Il reste un long chemin sinueux à parcourir pour que Jacob Zuma puisse tenir ses engagements pour le bien du peuple.
Ron Linder, Gauchebdo, Suisse, janvier 2008

Suisse: Un PSS de gauche, c’est possible

Si Christian Levrat ne se dédit pas, s’il évite le piège d’une quelconque alliance, utile ou nécessaire, avec le social-libéralisme dont se réclament, plus ou moins explicitement, certains de ses amis politiques,
il pourrait bien être le… chaînon manquant, modernisateur, entre la sociale démocratie et le socialisme en Suisse.
Il est de cette gauche réelle, capable de prendre rendez-vous avec l’Histoire. Candidat à la présidence nationale du Parti socialiste, il lui faudra trouver les forces pour affirmer et imposer son combat pour plus de justice sociale dans un parti parfois trop confortablement installé dans le consensus national. Et même si, au lendemain d’une défaite électorale historique, les socialistes réclament le renforcement du parti national, il est raisonnable de considérer que l’ « axe progressiste » ne fera pas l’unanimité, loin s’en faut. Le cantonalisme et le localisme risquent de peser lourds pour empêcher ce fameux « retour aux sources », à la classe ouvrière, au monde du travail, aux salariés, prôné par Levrat et d’autres dirigeants romands. Il est presque regrettable qu’il soit le seul candidat à la présidence. Cela prive le monde politique d’une évaluation réelle de l’impact idéologique au sein du PS.

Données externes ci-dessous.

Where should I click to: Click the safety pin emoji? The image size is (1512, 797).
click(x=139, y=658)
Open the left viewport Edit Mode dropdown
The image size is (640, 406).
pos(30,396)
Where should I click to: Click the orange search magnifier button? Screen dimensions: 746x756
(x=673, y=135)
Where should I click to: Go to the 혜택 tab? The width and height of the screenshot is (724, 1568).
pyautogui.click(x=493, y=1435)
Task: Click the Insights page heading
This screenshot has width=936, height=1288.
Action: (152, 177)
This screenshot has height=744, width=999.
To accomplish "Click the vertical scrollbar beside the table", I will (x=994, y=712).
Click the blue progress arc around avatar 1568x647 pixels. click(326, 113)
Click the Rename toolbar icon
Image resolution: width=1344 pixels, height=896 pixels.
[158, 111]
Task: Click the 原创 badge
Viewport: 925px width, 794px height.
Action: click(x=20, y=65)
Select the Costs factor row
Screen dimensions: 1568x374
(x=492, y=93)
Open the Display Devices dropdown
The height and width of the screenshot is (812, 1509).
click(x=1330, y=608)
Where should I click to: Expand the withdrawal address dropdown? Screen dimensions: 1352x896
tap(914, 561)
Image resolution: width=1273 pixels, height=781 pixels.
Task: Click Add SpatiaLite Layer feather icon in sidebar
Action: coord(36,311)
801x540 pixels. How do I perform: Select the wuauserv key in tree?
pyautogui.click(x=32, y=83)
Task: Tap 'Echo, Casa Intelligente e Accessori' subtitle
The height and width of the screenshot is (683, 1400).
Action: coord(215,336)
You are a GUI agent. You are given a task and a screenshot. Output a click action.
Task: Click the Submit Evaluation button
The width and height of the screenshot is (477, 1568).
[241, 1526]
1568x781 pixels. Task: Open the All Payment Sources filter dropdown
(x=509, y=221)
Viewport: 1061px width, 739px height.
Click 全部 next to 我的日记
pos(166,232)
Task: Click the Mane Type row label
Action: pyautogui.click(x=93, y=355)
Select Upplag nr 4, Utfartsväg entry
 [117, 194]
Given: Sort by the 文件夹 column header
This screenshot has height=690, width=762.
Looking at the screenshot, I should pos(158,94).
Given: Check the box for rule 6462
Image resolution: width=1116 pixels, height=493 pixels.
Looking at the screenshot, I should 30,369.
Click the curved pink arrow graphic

Le Conseiller national fribourgeois et dirigeant syndical se veut « carré »: « le PS doit être fidèle à ses valeurs, explique-t-il à Gauchebdo ». Et de cibler le message: Nous sommes proches du PST/POP et des autres partis de la gauche sur l’essentiel : la répartition capital-travail et la qualité du filet social. Si je suis élu à la présidence du parti socialiste, cette unité de vue améliorera nos relations avec la gauche de la gauche. Nos divergences ne sont que doctrinales. » Il est favorable à l’idée d’un salaire minimum national : « il faut surtout éviter de décrédibiliser l’idée. Evitons de nous précipiter. Consolidons le dossier. Voyons ce qui se passe dans les cantons…. ». Prudent le prochain « patron » du PS ? Surtout attentif à ne pas se brûler les ailes avant de les avoir déployées. Mais le syndicaliste qu’il est encore s’engage : « La syndicalisation des salariés est un thème prioritaire. Mais le patronat doit prendre conscience de la situation et prendre ses responsabilités. Dans certains secteurs, on touche aux limites du système. Dans l’industrie des technologies nouvelles, par exemple, il n’y a même pas d’organisation patronale avec laquelle négocier. » Et sur le thème d’un front commun entre le monde syndical et le monde politique pour maintenir les acquis sociaux, l’homme aux deux casquettes est un peu moins catégorique : « Faire front sur les questions sociétales, oui. Mais les rôles ne doivent pas être confondus. L’action syndicale doit être autonome pour être efficace. ».
Christian Levrat sait communiquer. C’est précisément ce que n’a pas su faire son organisation ces dernières années. Comme d’autres, les socialistes se sont laissés entraînés dans le sillage des stratégies de leurs adversaires. Avec pertes et fracas. C’est l’autre pari du politicien fribourgeois :
donner… envie de la gauche aux citoyens.
Le congrès du PSS aura lieu le 1 mars.